TASK GOAL ▸ Below are records; output exactly the lines from the one with "Begriffsübersicht (226, 625)" through their final line.

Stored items
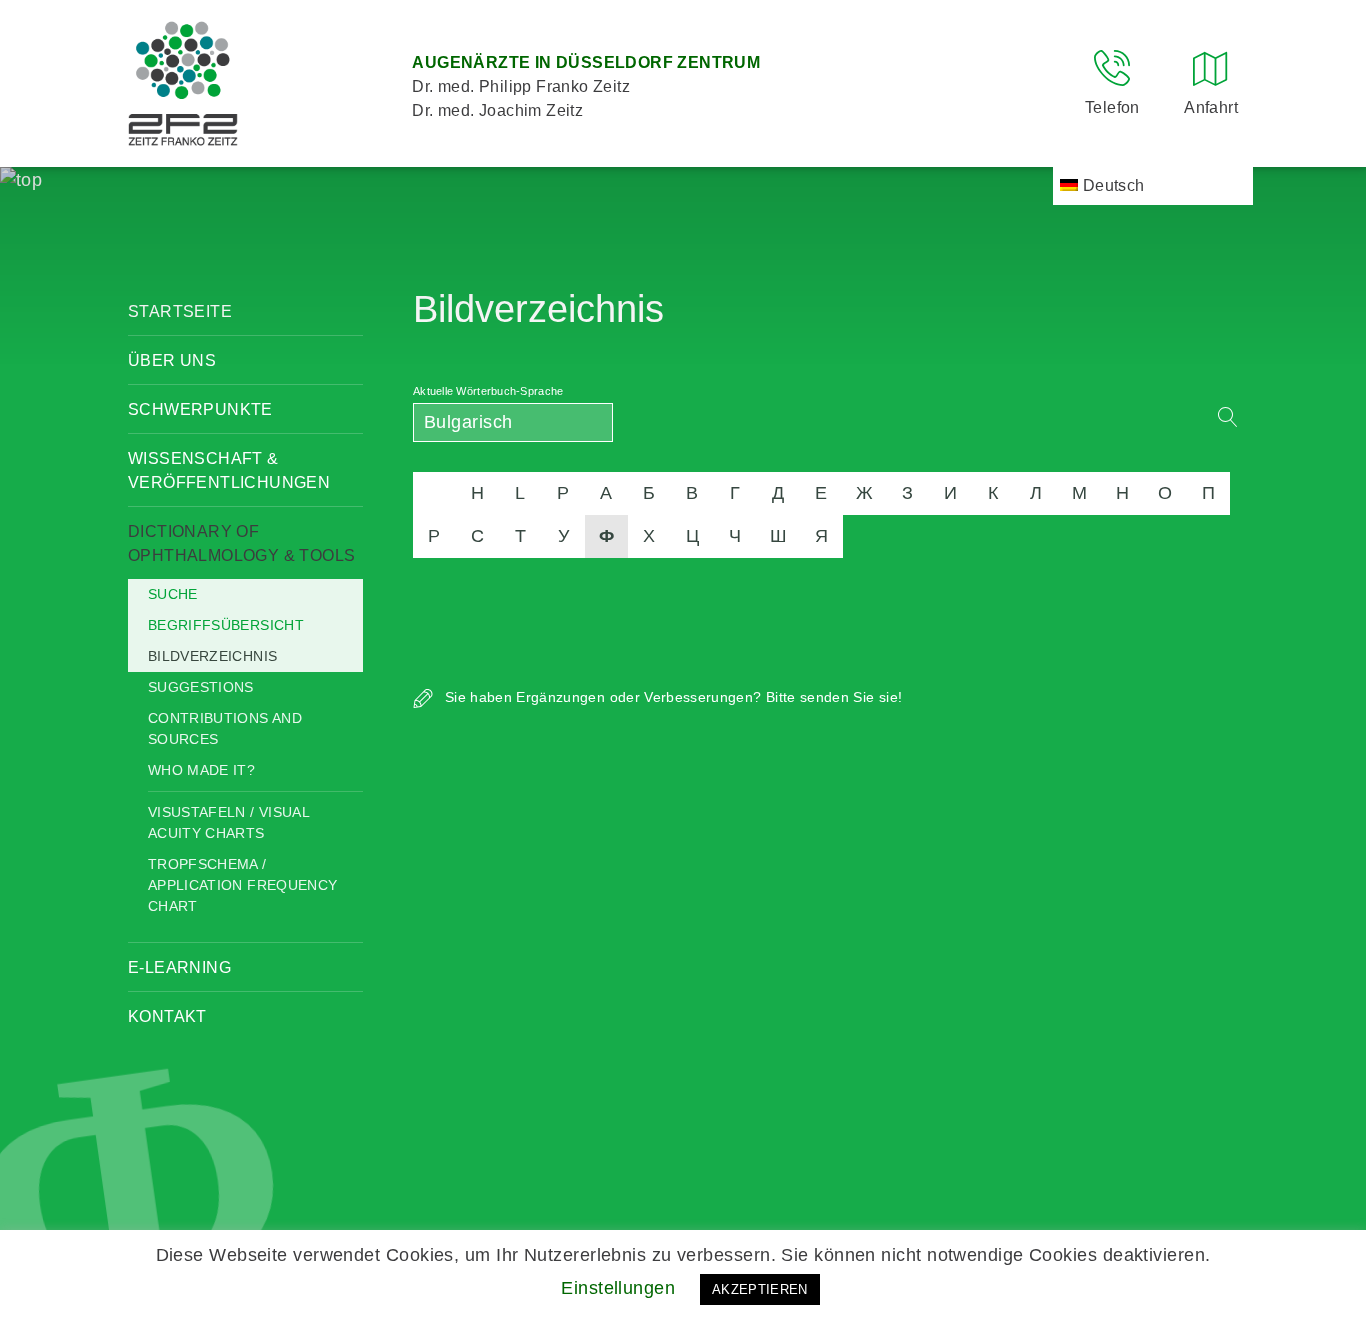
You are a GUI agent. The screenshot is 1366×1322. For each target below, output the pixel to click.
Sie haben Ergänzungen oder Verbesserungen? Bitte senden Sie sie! (671, 697)
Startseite (180, 311)
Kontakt (167, 1016)
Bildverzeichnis (212, 656)
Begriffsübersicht (226, 625)
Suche (173, 594)
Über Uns (172, 360)
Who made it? (201, 770)
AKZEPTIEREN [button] (760, 1289)
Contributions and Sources (225, 728)
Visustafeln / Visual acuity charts (228, 822)
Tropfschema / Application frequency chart (242, 885)
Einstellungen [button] (618, 1288)
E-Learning (179, 967)
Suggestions (201, 687)
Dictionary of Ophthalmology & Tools (241, 543)
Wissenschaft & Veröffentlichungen (229, 470)
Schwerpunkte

YOUR SOLUTION ▸
Begriffsübersicht (226, 625)
Suche (173, 594)
Über Uns (172, 360)
Who made it? (201, 770)
AKZEPTIEREN [button] (760, 1289)
Contributions and Sources (225, 728)
Visustafeln / Visual acuity charts (228, 822)
Tropfschema / Application frequency chart (242, 885)
Einstellungen [button] (618, 1288)
E-Learning (179, 967)
Suggestions (201, 687)
Dictionary of Ophthalmology & Tools (241, 543)
Wissenschaft & Veröffentlichungen (229, 470)
Schwerpunkte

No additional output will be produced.